The tomb of Concubine Qi, buried near Emperor Gaozu, in Xianyang, Shaanxi
Qi Yi was a concubine of Liu Bang, who later became Emperor Gaozu. Lady Qi gave birth to a son named Ruyi who was later enfeoffed as Prince of Zhao. Emperor Gaozu’s eldest son, Liu Ying, had been appointed heir apparent, but he was a mild youth, unlike his father, and the emperor wanted to replace him with Ruyi as his heir apparent.
However, Liu Ying's mother Empress Lü Zhi, who hated Qi Yi deeply, was able to secure her son’s position as heir apparent, and when Emperor Gaozu died of illness in 195, Liu Ying ascended the throne. Empress Dowager Lu immediately had Lady Qi imprisoned in Yongxiang Palace. Lady Qi’s head was shaved, an iron ring was placed around her neck, she was dressed in prison clothes and was put to work pounding rice and herbs with a pestle.

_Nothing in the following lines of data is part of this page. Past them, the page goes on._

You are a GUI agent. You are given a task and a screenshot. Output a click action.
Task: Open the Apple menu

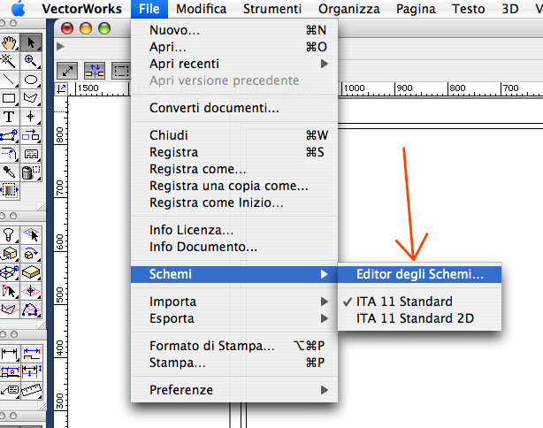click(18, 9)
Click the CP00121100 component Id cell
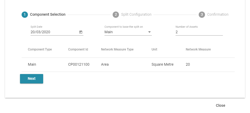The image size is (250, 113). point(79,65)
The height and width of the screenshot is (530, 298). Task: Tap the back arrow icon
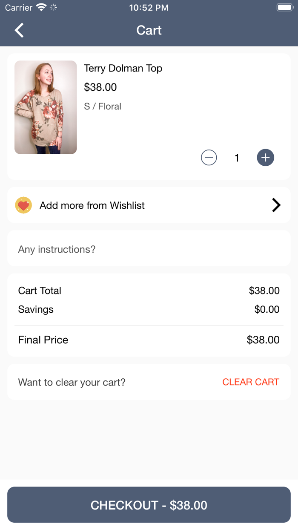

Knowing that Lady Qi wanted to be close to her son, Empress Dowager Lu summoned Ruyi to the capital and murdered him with poisoned wine. She then put Lady Qi to a horrific death: she had her hands and feet cut off and her eyes gouged out; she had her deafened and made dumb by scouring her throat with poisoned wine.
Lady Qi was known as a very beautiful woman, a great songwriter, and weiqi (Go) player.
Qi Yi was a consort of Emperor Gaozu. She bore him a son Liu Ruyi.